● DATA EXTRACT
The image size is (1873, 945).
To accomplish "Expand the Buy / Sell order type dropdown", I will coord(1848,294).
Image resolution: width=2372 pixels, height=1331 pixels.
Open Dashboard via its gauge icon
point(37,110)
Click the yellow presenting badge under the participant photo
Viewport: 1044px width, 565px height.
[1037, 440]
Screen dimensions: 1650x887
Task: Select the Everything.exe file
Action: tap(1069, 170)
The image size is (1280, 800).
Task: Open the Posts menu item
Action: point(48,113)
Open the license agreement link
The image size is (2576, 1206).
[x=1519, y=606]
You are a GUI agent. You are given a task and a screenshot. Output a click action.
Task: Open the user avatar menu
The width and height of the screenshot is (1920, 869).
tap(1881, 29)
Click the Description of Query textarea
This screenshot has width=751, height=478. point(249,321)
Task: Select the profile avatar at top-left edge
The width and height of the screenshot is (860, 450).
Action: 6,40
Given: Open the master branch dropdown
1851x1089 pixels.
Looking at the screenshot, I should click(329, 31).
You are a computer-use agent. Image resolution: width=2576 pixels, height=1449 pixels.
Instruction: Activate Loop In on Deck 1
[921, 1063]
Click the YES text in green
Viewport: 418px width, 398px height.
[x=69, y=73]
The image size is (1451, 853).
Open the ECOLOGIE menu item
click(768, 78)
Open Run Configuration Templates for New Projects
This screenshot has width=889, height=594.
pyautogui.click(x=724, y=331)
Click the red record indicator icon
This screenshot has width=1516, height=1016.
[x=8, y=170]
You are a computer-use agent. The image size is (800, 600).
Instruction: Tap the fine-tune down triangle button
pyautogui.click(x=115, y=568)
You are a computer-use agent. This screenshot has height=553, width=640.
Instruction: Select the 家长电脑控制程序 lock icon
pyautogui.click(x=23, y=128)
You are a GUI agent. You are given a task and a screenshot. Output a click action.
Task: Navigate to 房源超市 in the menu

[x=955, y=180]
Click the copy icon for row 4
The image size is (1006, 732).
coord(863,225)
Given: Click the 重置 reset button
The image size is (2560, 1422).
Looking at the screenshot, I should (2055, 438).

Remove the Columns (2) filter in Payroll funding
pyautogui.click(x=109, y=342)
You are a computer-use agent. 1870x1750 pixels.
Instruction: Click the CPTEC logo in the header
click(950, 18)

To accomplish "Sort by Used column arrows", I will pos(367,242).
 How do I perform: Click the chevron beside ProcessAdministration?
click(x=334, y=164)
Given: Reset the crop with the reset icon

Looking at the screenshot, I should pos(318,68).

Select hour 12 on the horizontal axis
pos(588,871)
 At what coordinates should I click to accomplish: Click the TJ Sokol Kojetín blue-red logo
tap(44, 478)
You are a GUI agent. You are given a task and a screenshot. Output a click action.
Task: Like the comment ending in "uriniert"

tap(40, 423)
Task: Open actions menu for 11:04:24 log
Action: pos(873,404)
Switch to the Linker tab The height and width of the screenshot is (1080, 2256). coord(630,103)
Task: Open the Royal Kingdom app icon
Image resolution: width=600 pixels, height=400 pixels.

● THE TASK
Please change every "computer-use agent" in the entries above to "desktop assistant", and keep everything else in those lines unchanged.

● THE ANSWER
The image size is (1873, 945).
To accomplish "Expand the Buy / Sell order type dropdown", I will coord(1848,294).
Image resolution: width=2372 pixels, height=1331 pixels.
Open Dashboard via its gauge icon
point(37,110)
Click the yellow presenting badge under the participant photo
Viewport: 1044px width, 565px height.
[1037, 440]
Screen dimensions: 1650x887
Task: Select the Everything.exe file
Action: tap(1069, 170)
The image size is (1280, 800).
Task: Open the Posts menu item
Action: point(48,113)
Open the license agreement link
The image size is (2576, 1206).
[x=1519, y=606]
You are a GUI agent. You are given a task and a screenshot. Output a click action.
Task: Open the user avatar menu
The width and height of the screenshot is (1920, 869).
tap(1881, 29)
Click the Description of Query textarea
This screenshot has width=751, height=478. point(249,321)
Task: Select the profile avatar at top-left edge
The width and height of the screenshot is (860, 450).
Action: 6,40
Given: Open the master branch dropdown
1851x1089 pixels.
Looking at the screenshot, I should click(329, 31).
You are a desktop assistant. Image resolution: width=2576 pixels, height=1449 pixels.
Instruction: Activate Loop In on Deck 1
[921, 1063]
Click the YES text in green
Viewport: 418px width, 398px height.
[x=69, y=73]
The image size is (1451, 853).
Open the ECOLOGIE menu item
click(768, 78)
Open Run Configuration Templates for New Projects
This screenshot has width=889, height=594.
pyautogui.click(x=724, y=331)
Click the red record indicator icon
This screenshot has width=1516, height=1016.
[x=8, y=170]
You are a desktop assistant. The image size is (800, 600).
Instruction: Tap the fine-tune down triangle button
pyautogui.click(x=115, y=568)
You are a desktop assistant. This screenshot has height=553, width=640.
Instruction: Select the 家长电脑控制程序 lock icon
pyautogui.click(x=23, y=128)
You are a GUI agent. You are given a task and a screenshot. Output a click action.
Task: Navigate to 房源超市 in the menu

[x=955, y=180]
Click the copy icon for row 4
The image size is (1006, 732).
coord(863,225)
Given: Click the 重置 reset button
The image size is (2560, 1422).
Looking at the screenshot, I should (2055, 438).

Remove the Columns (2) filter in Payroll funding
pyautogui.click(x=109, y=342)
You are a desktop assistant. 1870x1750 pixels.
Instruction: Click the CPTEC logo in the header
click(950, 18)

To accomplish "Sort by Used column arrows", I will pos(367,242).
 How do I perform: Click the chevron beside ProcessAdministration?
click(x=334, y=164)
Given: Reset the crop with the reset icon

Looking at the screenshot, I should pos(318,68).

Select hour 12 on the horizontal axis
pos(588,871)
 At what coordinates should I click to accomplish: Click the TJ Sokol Kojetín blue-red logo
tap(44, 478)
You are a GUI agent. You are given a task and a screenshot. Output a click action.
Task: Like the comment ending in "uriniert"

tap(40, 423)
Task: Open actions menu for 11:04:24 log
Action: pos(873,404)
Switch to the Linker tab The height and width of the screenshot is (1080, 2256). coord(630,103)
Task: Open the Royal Kingdom app icon
Image resolution: width=600 pixels, height=400 pixels.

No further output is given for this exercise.